Tetapi, bagaimana dengan kesalahan input data TPS 48 Tanah Baru Depok, Jawa Barat. Ada ketidaksesuaian data antara pengguna hak pilih dan jumlah suara paslon, jumlah pemilih terdaftar adalah 305, pengguna hak pilih 252. Di tabel perolehan suara, pasangan 01 ditulis mendapat 235 suara, sementara pasangan 02 ditulis 114.
Jika dijumlah, maka total suara kedua paslon adalah 349 suara. Jumlah tersebut melebihi jumlah pengguna hak pilih. Sayangnya, belum ada data hasil pindai atau scan dokumen formulir C1 di laman tersebut.
Dari angka "235", "114", dan "349" jelas bukan factor ketidaksengajaan melainkan mutlak kesengajaan. Sebab, angka "349" didapat dari penjumlahan "235" dan "114".
Dari kasus yang terjadi di TPS 48 Tanah Baru Depok, Jawa Barat ini semakin jelas bila petugas penginput data C1 melakukan penjumlahan, yang pastinya dilakukan dalam keadaan sadar, sebelum memasukkan data ke Sistem Informasi Penghitungan (Situng).

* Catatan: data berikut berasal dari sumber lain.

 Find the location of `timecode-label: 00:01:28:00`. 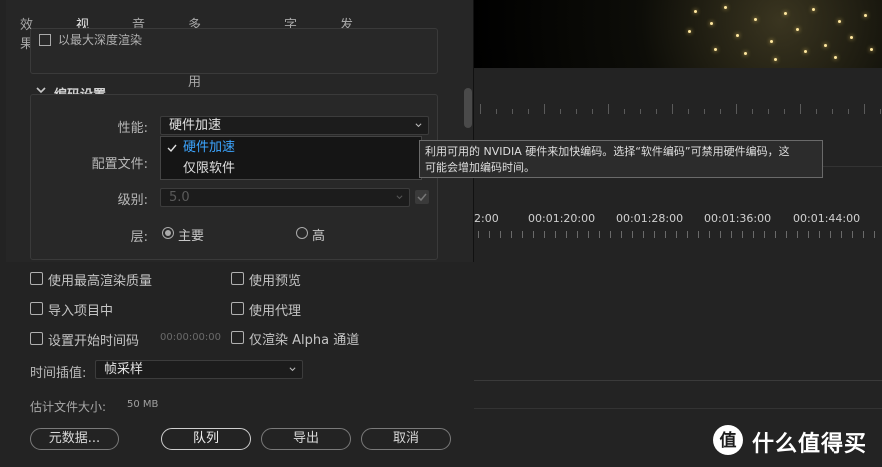

timecode-label: 00:01:28:00 is located at coordinates (650, 218).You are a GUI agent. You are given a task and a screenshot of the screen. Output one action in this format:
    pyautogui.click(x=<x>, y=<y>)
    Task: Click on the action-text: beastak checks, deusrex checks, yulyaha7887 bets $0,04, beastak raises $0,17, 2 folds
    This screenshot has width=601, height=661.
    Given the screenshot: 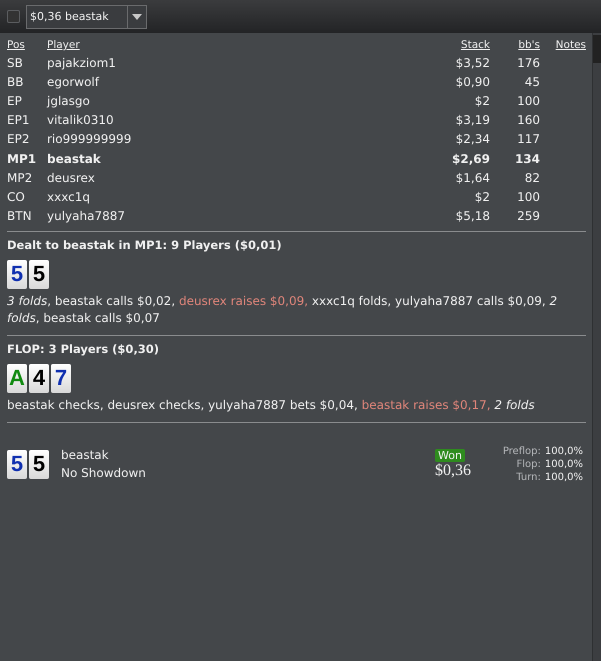 What is the action you would take?
    pyautogui.click(x=272, y=405)
    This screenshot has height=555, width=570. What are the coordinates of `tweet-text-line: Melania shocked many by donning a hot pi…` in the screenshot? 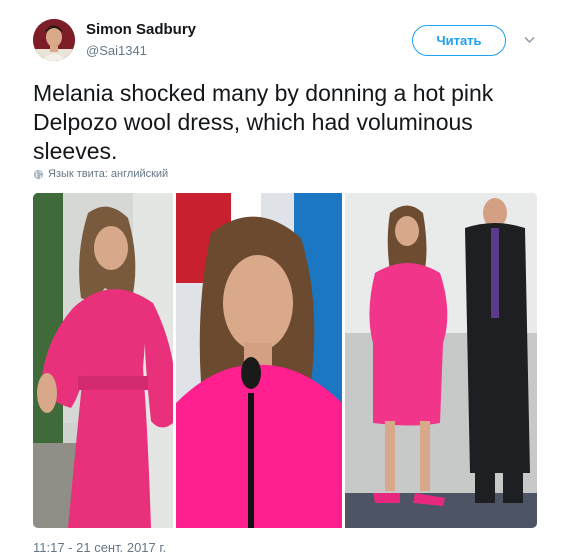 It's located at (264, 93).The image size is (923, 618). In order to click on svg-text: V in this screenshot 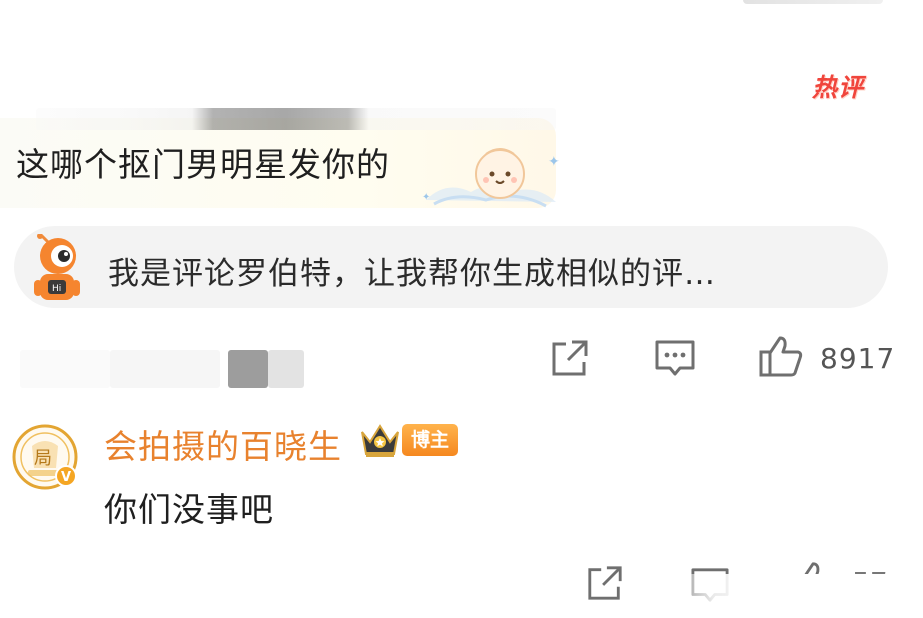, I will do `click(66, 478)`.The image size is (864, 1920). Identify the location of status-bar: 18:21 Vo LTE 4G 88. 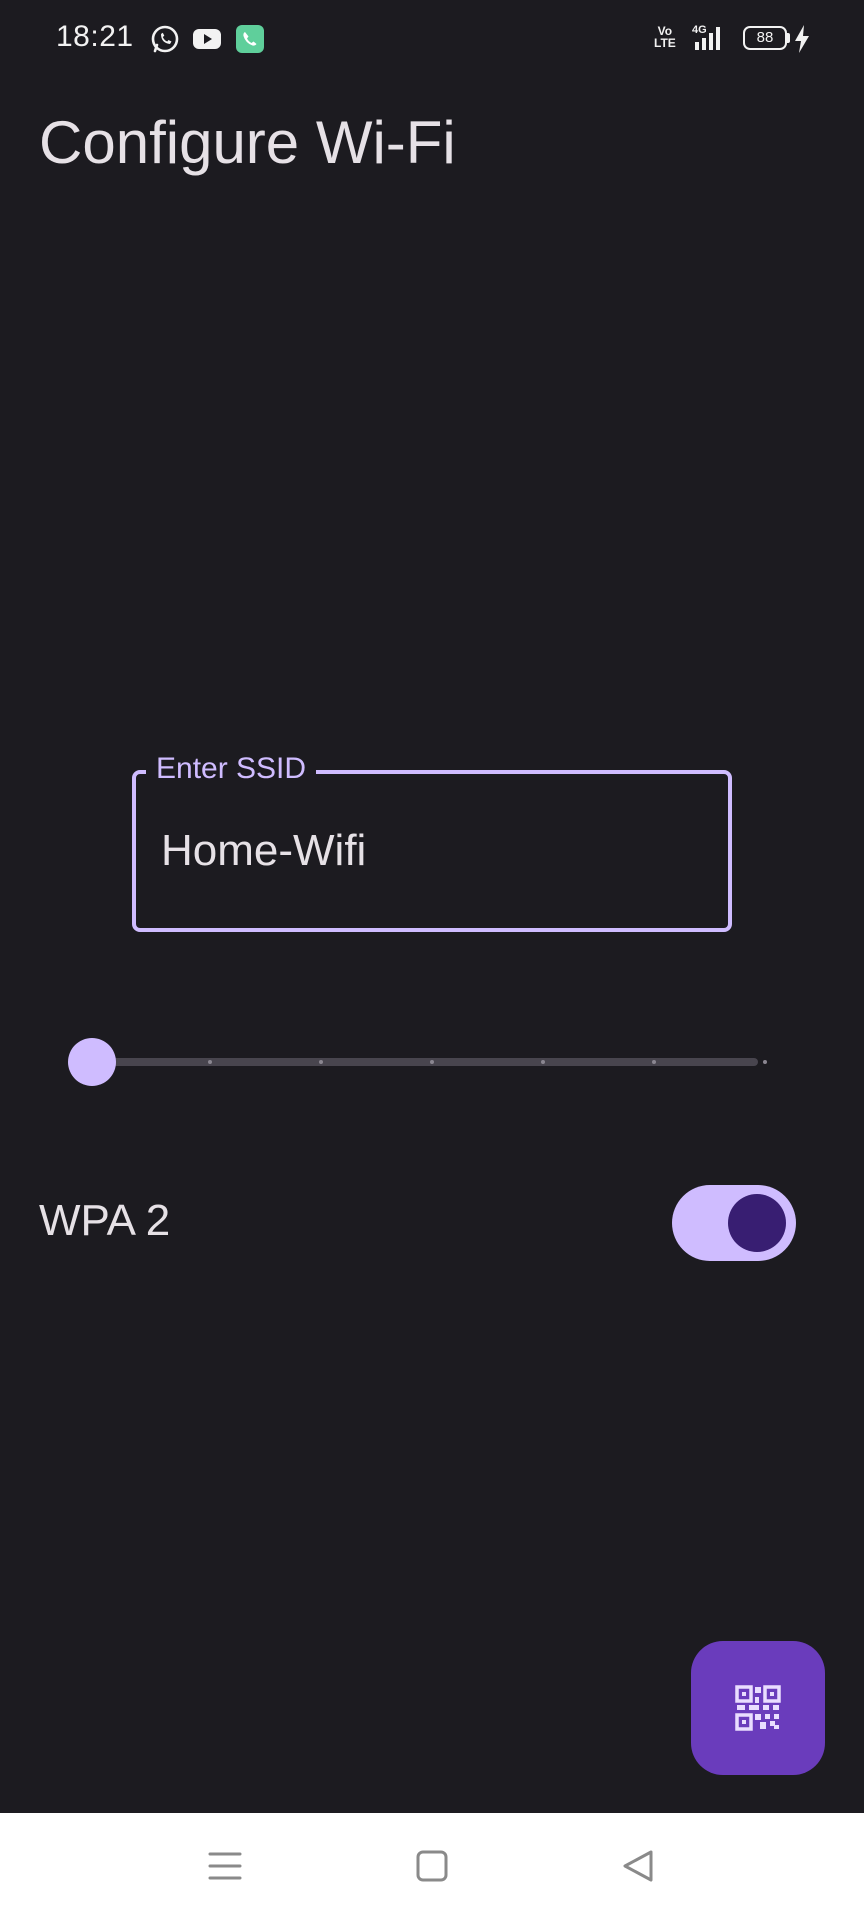
(432, 39).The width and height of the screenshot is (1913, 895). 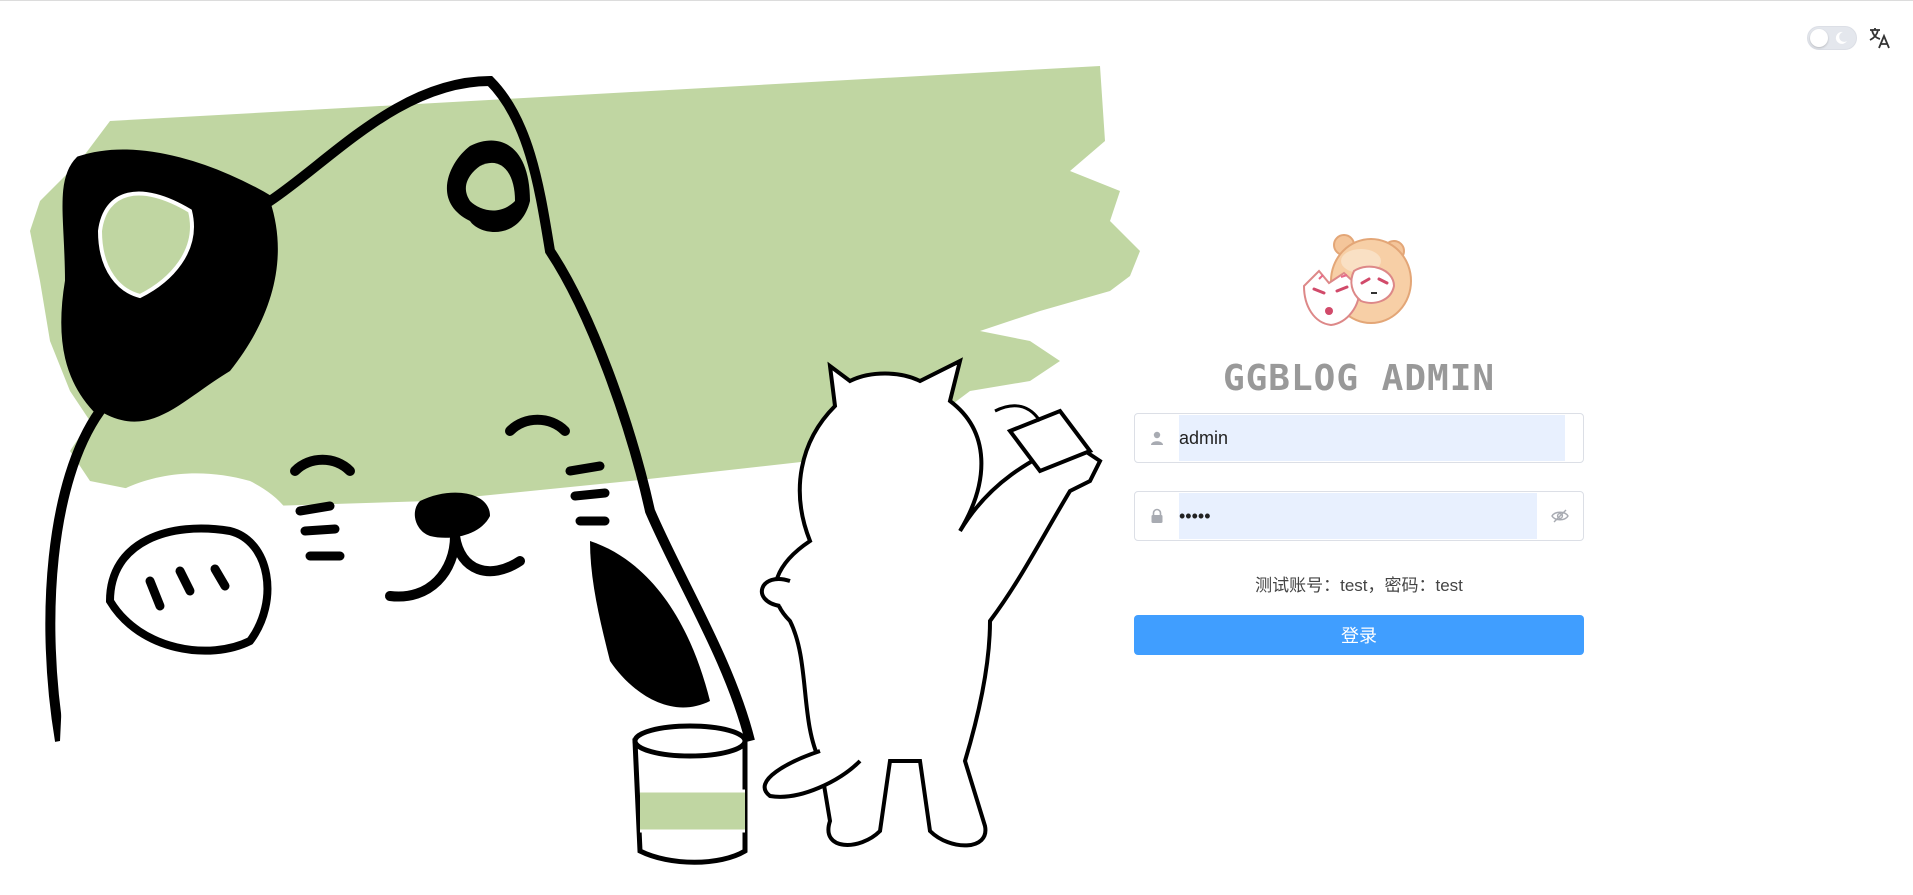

Memang benar, data yang disajikan oleh Situng bukanlah data resmi Pilpres 2019. Karena KPU tidak menggunakan data hasil olahan Situng melainkan hasil rekap manual.
Maka, kalaupun ada oknum-oknum KPU yang dengan sengaja mengubah angka yang diinputnya, katakanlah raihan suara Jokowi-Ma'ruf didongkrak sampai 1.000.000.000 dan Prabowo didiskon sampai 100 persen, perubahan angka tersebut tidak mengubah hasil pengitungan manual.
Karenanya, sangat tidak masuk akal bila melakukan kecurangan dengan cara mengubah angka yang diinput ke dalam Situng.
Masalahnya, kesengajaan penginputan tersebut kemudian diopinikan oleh pendukung Prabowo-Sandi sebagai bentuk kecurangan yang dilakukan oleh kubu Jokowi-Ma'ruf.